I think it's potentially dangerous. When I was first learning to program, there were a lot of things I couldn't figure out how to do. Then I came across an algorithms textbook (Algorithms in C, by Knuth's student Sedgewick) and it explained how to do a lot of things I had never been able to figure out how to do before, and with beautiful code. This was a wonderful revelation! I then spent a lot of time studying algorithms.

Unfortunately, I didn't learn how to program! I thought that what I was missing was knowledge about algorithms, and that was occasionally right but mostly wrong. Worse, algorithmic textbooks bias you to look for the one weird trick that makes your apparently complex problem simple. But usually that trick doesn't exist, and when it does you usually have to solve the problem the hard way first before you understand the problem well enough to find it. The process of debugging, refactoring, optimizing, and testing that gives rise to the final polished form of a program cannot easily be inferred from what remains. Books like The Practice of Programming and Code Complete were much more helpful, but you can't learn to program by reading books, any more than you can learn to play baseball or win lawsuits by reading books.

I did eventually learn to program pretty well, though I'm not yet a master of the craft like Knuth, Jeff Dean, Rob Pike, Walter Bright, or Norvig. I did it largely by a practice described in this interview: writing new programs every day. I also learned a lot from pair-programming, which taught me both to read other people's code (we had collective code ownership) and to write code others could understand. My main obstacle was not ignorance but perfectionism and lack of practice.

I used his books as a way to learn the things about computer science that I missed out on by not having a CSci degree. They are very mathematical, but that's just a bonus for me. They are certainly not light reading.

> I missed out on by not having a CSci degree

I have a BS & MS in CS, and most of the material in TAOCP was still new to me. Even the stuff I thought I knew like hash functions was covered in a new depth I never would have imagined.

I often consult the "Seminumerical Algorithms" volume, as someone who has to implement lots of digital arithmetic.
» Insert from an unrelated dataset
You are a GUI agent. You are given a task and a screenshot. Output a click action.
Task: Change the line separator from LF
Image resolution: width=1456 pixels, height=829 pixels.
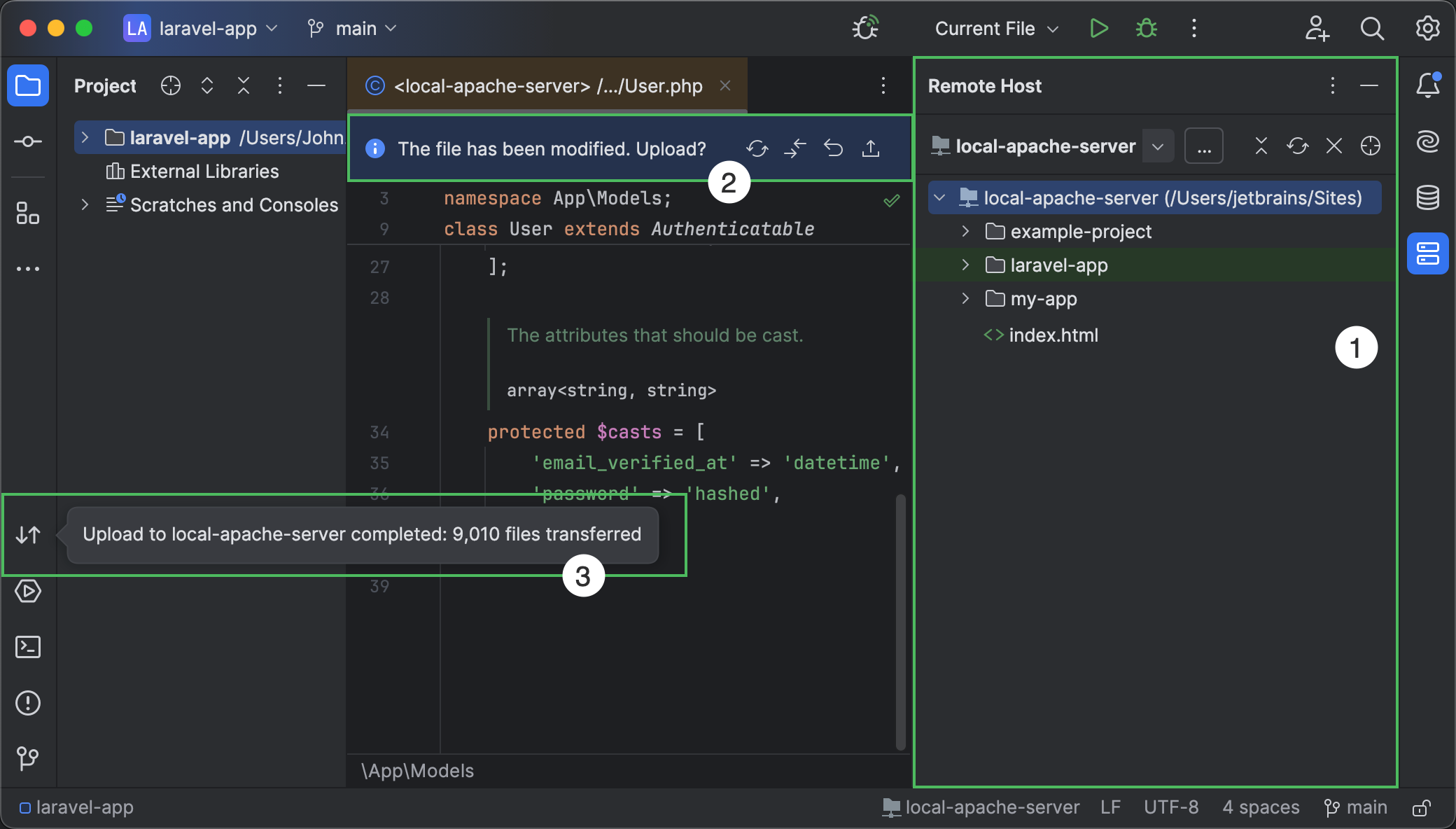[x=1110, y=807]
It is wonderful to help me base my choice of algorithms on math. I wouldn't recommend it as a way to get into programming though, as it is more about algorithms than about how to code them in a practical language. Perhaps his books on literate programming would be better for this purpose.

I try to implement in Emacs Lisp Knuth's combinatorial algorithms from

https://www-cs-faculty.stanford.edu/~knuth/fasc2b.ps.gz

I just managed to finish the first Alg. P (plain changes); it was really hard, considering that I didn't understand the algorithm and the description is made for Pascal like languages.

Iconoclastic? What idols are being smashed by our hypothetical TAOCP-reading novice?

Not the best word choice. s/iconoclastic/singular/

perhaps the learn how to program X in Y days "icon"?

He wrote a love story about Surreal numbers. I haven't read it yet but it's on my list FWIW.

> Science is much easier to learn if you know the sequence of discoveries.

Is there a math book that gives the historical context (what is the exact problem this piece of math is trying to solve)?

Here’s the funny thing... If Knuth (or a modern avatar) were applying for a faculty position today, or coming up for tenure, would s/he succeed?

How does that gel with TeX, whose syntax creates expressions that are nearly universally regarded as ugly?

I tend to be a good writer and able to express specific feelings easily. Should I learn to code?

Coding is a valuable skill for everyone, not only computer scientist, a popular recommendation of mine for those who want to learn what it looks like while having a decent introduction is: Automate The Boring Stuff With Python https://nostarch.com/automatestuff2

Knuth invented a system that combines writing and coding: literate programming. Maybe you'd like that.